§ Task details: Each record below is to be reproduced without any change.
::: Dataset records :::
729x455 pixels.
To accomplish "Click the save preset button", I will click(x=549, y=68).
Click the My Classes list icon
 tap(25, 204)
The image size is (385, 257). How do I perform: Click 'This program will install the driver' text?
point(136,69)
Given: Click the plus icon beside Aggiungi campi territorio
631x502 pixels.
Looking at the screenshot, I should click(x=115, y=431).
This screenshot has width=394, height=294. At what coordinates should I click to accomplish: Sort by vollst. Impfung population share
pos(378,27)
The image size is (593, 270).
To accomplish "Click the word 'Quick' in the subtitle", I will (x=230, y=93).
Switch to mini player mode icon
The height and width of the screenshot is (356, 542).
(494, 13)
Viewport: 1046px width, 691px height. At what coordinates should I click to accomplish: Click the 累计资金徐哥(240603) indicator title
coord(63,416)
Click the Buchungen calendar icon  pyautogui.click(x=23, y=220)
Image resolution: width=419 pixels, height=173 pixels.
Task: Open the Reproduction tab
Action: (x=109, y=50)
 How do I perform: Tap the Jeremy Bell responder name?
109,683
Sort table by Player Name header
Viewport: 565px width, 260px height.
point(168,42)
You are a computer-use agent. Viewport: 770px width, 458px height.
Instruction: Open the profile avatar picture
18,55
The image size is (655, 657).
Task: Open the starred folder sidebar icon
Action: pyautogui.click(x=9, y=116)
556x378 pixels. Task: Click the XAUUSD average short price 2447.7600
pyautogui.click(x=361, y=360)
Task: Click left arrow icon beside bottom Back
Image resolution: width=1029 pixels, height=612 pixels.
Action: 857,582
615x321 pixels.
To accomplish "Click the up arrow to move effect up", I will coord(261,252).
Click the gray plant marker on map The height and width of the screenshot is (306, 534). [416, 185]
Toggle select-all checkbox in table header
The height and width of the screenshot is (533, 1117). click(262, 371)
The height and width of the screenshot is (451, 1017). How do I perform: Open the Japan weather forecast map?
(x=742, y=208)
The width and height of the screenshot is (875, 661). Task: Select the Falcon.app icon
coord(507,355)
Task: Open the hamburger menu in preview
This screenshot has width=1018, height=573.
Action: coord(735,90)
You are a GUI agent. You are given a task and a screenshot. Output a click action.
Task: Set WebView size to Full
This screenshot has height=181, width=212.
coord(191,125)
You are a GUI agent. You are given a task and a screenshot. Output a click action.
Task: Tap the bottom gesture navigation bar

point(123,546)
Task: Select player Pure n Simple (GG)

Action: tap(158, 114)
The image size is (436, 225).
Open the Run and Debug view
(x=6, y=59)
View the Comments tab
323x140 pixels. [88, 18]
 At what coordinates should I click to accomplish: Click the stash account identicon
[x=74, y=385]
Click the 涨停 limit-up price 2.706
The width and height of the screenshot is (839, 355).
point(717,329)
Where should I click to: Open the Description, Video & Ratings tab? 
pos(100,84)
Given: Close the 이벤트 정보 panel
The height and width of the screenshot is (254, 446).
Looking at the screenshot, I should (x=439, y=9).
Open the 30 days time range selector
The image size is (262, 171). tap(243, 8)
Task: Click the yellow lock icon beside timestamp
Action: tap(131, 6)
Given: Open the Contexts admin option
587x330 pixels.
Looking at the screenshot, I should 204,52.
:::
§ Your solution:
729x455 pixels.
To accomplish "Click the save preset button", I will click(x=549, y=68).
Click the My Classes list icon
 tap(25, 204)
The image size is (385, 257). How do I perform: Click 'This program will install the driver' text?
point(136,69)
Given: Click the plus icon beside Aggiungi campi territorio
631x502 pixels.
Looking at the screenshot, I should click(x=115, y=431).
This screenshot has width=394, height=294. At what coordinates should I click to accomplish: Sort by vollst. Impfung population share
pos(378,27)
The image size is (593, 270).
To accomplish "Click the word 'Quick' in the subtitle", I will (x=230, y=93).
Switch to mini player mode icon
The height and width of the screenshot is (356, 542).
(494, 13)
Viewport: 1046px width, 691px height. At what coordinates should I click to accomplish: Click the 累计资金徐哥(240603) indicator title
coord(63,416)
Click the Buchungen calendar icon  pyautogui.click(x=23, y=220)
Image resolution: width=419 pixels, height=173 pixels.
Task: Open the Reproduction tab
Action: (x=109, y=50)
 How do I perform: Tap the Jeremy Bell responder name?
109,683
Sort table by Player Name header
Viewport: 565px width, 260px height.
point(168,42)
You are a computer-use agent. Viewport: 770px width, 458px height.
Instruction: Open the profile avatar picture
18,55
The image size is (655, 657).
Task: Open the starred folder sidebar icon
Action: pyautogui.click(x=9, y=116)
556x378 pixels. Task: Click the XAUUSD average short price 2447.7600
pyautogui.click(x=361, y=360)
Task: Click left arrow icon beside bottom Back
Image resolution: width=1029 pixels, height=612 pixels.
Action: 857,582
615x321 pixels.
To accomplish "Click the up arrow to move effect up", I will coord(261,252).
Click the gray plant marker on map The height and width of the screenshot is (306, 534). [416, 185]
Toggle select-all checkbox in table header
The height and width of the screenshot is (533, 1117). click(262, 371)
The height and width of the screenshot is (451, 1017). How do I perform: Open the Japan weather forecast map?
(x=742, y=208)
The width and height of the screenshot is (875, 661). Task: Select the Falcon.app icon
coord(507,355)
Task: Open the hamburger menu in preview
This screenshot has width=1018, height=573.
Action: coord(735,90)
You are a GUI agent. You are given a task and a screenshot. Output a click action.
Task: Set WebView size to Full
This screenshot has height=181, width=212.
coord(191,125)
You are a GUI agent. You are given a task and a screenshot. Output a click action.
Task: Tap the bottom gesture navigation bar

point(123,546)
Task: Select player Pure n Simple (GG)

Action: tap(158, 114)
The image size is (436, 225).
Open the Run and Debug view
(x=6, y=59)
View the Comments tab
323x140 pixels. [88, 18]
 At what coordinates should I click to accomplish: Click the stash account identicon
[x=74, y=385]
Click the 涨停 limit-up price 2.706
The width and height of the screenshot is (839, 355).
point(717,329)
Where should I click to: Open the Description, Video & Ratings tab? 
pos(100,84)
Given: Close the 이벤트 정보 panel
The height and width of the screenshot is (254, 446).
Looking at the screenshot, I should (x=439, y=9).
Open the 30 days time range selector
The image size is (262, 171). tap(243, 8)
Task: Click the yellow lock icon beside timestamp
Action: tap(131, 6)
Given: Open the Contexts admin option
587x330 pixels.
Looking at the screenshot, I should 204,52.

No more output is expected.